The above is taken from an interview he did with Chris Kresser. What he is saying in the above is that landing at docks simply means delivering cholesterol to the various cells that need it and also being taken eventually and promptly out of the blood stream by the liver. The ammunition and defence taken on board are antioxidants needed to fight off oxidisation of the LDL membrane which has a polyunsaturated element to it. The LDL is capable of fighting off this oxidisation for a while but if it stays in the blood stream too long this ability breaks down and then oxidised LDL, the main cause of heart disease via plaque build up (quarantine), prevails.
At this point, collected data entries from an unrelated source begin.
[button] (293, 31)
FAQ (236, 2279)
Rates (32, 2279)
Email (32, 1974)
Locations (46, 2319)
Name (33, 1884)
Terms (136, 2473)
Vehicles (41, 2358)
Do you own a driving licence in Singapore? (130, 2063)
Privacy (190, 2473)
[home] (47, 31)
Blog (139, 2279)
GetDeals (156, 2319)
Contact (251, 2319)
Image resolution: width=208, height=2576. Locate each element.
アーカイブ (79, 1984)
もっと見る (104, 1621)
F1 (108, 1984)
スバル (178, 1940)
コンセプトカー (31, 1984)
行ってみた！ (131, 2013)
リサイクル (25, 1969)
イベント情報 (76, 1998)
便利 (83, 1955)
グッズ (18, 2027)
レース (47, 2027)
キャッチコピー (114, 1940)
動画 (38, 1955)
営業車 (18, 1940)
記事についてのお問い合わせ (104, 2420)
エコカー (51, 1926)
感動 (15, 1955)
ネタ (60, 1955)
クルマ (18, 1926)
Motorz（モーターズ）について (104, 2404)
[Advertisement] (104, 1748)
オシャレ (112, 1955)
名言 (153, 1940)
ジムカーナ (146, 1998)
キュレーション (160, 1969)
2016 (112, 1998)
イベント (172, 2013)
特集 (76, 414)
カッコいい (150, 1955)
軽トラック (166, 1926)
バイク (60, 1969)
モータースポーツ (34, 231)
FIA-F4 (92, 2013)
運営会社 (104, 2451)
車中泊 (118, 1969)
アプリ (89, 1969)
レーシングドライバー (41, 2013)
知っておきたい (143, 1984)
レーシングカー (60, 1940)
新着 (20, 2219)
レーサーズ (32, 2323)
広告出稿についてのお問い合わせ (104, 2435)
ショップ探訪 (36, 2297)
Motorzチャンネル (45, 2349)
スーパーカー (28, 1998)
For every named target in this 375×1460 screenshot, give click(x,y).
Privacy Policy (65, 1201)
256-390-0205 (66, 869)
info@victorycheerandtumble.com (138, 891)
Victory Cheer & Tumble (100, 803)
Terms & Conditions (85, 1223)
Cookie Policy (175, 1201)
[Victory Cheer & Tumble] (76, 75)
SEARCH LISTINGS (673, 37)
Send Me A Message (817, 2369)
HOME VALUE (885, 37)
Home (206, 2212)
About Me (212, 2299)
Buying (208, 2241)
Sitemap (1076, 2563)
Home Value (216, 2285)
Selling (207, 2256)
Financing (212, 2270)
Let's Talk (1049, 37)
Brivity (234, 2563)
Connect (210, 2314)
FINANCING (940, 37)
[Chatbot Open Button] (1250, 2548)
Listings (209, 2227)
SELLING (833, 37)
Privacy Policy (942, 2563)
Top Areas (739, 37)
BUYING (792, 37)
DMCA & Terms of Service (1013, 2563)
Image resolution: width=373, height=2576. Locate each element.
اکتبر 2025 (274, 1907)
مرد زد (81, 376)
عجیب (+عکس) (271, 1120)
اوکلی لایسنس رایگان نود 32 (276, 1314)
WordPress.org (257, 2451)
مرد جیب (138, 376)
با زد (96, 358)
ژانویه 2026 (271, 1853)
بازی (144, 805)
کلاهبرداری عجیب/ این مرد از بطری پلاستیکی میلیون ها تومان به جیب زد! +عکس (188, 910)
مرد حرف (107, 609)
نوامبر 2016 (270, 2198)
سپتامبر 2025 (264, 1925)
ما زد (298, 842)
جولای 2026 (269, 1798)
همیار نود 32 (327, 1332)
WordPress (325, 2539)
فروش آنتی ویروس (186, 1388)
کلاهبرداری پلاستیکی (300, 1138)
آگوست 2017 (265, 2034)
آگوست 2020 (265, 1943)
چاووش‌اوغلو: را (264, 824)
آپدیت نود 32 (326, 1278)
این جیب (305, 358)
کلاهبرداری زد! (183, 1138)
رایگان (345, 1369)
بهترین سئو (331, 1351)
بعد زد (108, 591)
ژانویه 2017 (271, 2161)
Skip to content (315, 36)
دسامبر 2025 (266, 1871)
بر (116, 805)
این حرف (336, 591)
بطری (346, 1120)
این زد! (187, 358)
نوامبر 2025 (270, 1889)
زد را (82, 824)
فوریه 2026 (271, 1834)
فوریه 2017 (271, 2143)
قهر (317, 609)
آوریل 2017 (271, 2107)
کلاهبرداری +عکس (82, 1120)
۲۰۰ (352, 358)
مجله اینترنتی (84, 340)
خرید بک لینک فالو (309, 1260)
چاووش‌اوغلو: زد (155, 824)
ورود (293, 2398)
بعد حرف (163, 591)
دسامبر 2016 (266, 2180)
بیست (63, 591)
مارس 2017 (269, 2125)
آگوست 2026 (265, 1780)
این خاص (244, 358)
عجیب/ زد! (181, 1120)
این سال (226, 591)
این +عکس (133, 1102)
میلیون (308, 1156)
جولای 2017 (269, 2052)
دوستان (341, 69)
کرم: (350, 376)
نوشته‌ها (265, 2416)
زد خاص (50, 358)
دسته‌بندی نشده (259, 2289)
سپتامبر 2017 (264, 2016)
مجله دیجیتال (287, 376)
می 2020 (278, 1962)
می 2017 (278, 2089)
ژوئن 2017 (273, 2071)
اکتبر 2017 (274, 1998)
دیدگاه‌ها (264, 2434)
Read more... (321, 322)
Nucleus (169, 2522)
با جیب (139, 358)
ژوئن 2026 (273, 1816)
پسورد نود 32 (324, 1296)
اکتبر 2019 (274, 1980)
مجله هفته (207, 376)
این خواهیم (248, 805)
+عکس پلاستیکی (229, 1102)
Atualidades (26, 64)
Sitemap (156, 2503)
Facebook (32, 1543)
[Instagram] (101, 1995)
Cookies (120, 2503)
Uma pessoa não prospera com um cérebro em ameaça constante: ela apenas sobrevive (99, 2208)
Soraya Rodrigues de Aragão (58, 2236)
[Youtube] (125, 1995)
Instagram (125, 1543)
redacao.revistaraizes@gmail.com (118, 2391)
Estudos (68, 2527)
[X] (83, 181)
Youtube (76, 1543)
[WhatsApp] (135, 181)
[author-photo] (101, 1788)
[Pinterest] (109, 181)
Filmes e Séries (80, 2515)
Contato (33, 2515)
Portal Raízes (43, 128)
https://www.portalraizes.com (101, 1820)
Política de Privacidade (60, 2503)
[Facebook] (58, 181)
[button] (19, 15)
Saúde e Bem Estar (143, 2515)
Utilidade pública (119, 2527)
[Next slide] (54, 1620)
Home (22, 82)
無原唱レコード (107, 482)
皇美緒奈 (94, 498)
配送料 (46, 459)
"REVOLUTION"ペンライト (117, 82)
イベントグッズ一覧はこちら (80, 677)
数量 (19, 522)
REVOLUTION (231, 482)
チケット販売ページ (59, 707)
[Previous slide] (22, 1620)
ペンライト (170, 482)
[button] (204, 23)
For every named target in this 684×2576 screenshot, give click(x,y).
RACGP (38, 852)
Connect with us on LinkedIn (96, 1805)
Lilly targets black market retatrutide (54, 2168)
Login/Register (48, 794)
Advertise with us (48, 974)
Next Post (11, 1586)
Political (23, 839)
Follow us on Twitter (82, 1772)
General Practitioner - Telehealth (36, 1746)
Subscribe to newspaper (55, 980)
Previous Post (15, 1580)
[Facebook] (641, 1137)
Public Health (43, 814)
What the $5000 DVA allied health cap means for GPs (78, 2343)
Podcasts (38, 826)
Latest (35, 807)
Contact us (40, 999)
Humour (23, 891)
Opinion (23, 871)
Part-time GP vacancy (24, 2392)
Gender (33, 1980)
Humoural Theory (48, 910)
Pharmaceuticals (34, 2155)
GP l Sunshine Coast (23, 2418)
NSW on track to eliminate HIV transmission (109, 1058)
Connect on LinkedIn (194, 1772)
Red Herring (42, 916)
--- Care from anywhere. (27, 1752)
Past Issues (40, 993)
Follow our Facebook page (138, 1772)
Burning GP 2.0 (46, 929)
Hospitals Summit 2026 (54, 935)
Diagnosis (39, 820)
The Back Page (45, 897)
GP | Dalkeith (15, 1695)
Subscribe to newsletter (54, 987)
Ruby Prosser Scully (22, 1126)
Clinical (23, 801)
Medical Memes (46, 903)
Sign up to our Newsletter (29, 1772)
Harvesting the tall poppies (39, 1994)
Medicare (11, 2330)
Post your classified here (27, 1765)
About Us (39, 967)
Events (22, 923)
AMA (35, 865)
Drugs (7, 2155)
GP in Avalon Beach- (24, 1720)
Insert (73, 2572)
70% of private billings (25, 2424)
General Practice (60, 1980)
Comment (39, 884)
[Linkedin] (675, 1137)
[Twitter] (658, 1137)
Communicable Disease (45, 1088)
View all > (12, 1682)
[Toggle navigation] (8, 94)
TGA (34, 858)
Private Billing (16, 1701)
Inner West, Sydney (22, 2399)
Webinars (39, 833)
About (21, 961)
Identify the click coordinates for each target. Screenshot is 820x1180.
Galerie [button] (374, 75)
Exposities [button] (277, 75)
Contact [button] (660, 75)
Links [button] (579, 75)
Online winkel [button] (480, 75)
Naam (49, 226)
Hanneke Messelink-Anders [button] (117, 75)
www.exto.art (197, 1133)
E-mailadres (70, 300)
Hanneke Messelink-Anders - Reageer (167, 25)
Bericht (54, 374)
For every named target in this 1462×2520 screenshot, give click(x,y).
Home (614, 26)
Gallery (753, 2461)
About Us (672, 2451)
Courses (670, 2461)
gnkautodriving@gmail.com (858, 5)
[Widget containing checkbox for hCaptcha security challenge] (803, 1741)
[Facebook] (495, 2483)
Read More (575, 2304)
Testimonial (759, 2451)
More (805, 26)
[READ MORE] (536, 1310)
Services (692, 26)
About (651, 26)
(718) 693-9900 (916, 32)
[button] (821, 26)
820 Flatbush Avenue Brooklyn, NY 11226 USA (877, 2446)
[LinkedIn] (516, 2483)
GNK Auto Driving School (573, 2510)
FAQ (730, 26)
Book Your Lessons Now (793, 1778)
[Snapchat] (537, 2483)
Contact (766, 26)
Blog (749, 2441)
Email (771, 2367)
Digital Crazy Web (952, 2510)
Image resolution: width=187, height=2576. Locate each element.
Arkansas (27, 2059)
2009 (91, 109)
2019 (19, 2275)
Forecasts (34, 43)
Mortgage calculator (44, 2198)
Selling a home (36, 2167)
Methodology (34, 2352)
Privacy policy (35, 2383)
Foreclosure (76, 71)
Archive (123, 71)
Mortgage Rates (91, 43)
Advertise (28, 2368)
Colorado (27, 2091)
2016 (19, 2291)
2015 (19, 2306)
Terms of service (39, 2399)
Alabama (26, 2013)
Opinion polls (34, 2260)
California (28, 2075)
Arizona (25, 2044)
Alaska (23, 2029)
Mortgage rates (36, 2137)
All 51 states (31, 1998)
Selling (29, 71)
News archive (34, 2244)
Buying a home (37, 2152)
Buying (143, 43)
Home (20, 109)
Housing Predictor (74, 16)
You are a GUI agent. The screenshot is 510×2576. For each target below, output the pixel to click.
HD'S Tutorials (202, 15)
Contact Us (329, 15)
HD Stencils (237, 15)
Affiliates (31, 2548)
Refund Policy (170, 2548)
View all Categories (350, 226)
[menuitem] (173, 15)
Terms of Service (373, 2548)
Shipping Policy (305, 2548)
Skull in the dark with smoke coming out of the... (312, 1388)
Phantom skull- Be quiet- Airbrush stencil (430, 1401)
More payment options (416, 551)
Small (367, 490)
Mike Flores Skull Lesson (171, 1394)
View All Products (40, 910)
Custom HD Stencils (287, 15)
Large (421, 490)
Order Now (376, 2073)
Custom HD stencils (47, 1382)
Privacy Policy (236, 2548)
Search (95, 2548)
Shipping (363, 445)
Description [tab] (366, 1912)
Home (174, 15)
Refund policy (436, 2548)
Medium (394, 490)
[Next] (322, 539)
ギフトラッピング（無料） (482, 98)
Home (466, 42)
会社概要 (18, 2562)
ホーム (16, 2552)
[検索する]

This prolonged stay in the blood stream of LDL happens when we have a deficient LDL receptor activity and one of the main promotors of this is leptin resistance. Notice we have not mentioned Cholesterol at all. He makes a fascinating point when he cites the guy (name escapes me) who probably got the whole ball rolling on cholesterol back in the 1920’s when he performed experiments on rabbits. He induced plaque build up very similar to that found in humans by feeding them a high cholesterol diet. This experiment has been much criticised as irrelevant to humans as rabbits do not normally consume cholesterol and are therefore bound to have ill effects. However what he also found was that when you injected cholesterol into the rabbits nothing happened. The processing of cholesterol into LDL particles was required to induce plaque build up hence the clue that the LDL particle is the main problem not the cargo on board.

If all this Somalian pirate talk sounds pretty confusing then simply get the DVD out with Tom Hanks in the lead role. Eat some sea weed (iodine) and Brazil Nuts (selenium) whilst watching the film, your Leptin will thank you.